Saved data entries:
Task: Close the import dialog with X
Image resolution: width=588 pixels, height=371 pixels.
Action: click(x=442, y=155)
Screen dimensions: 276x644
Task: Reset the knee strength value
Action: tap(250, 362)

**Try it:** Line by line, retype the records with no changes.

**Response to this task:**
Task: Close the import dialog with X
Image resolution: width=588 pixels, height=371 pixels.
Action: click(x=442, y=155)
Screen dimensions: 276x644
Task: Reset the knee strength value
Action: tap(250, 362)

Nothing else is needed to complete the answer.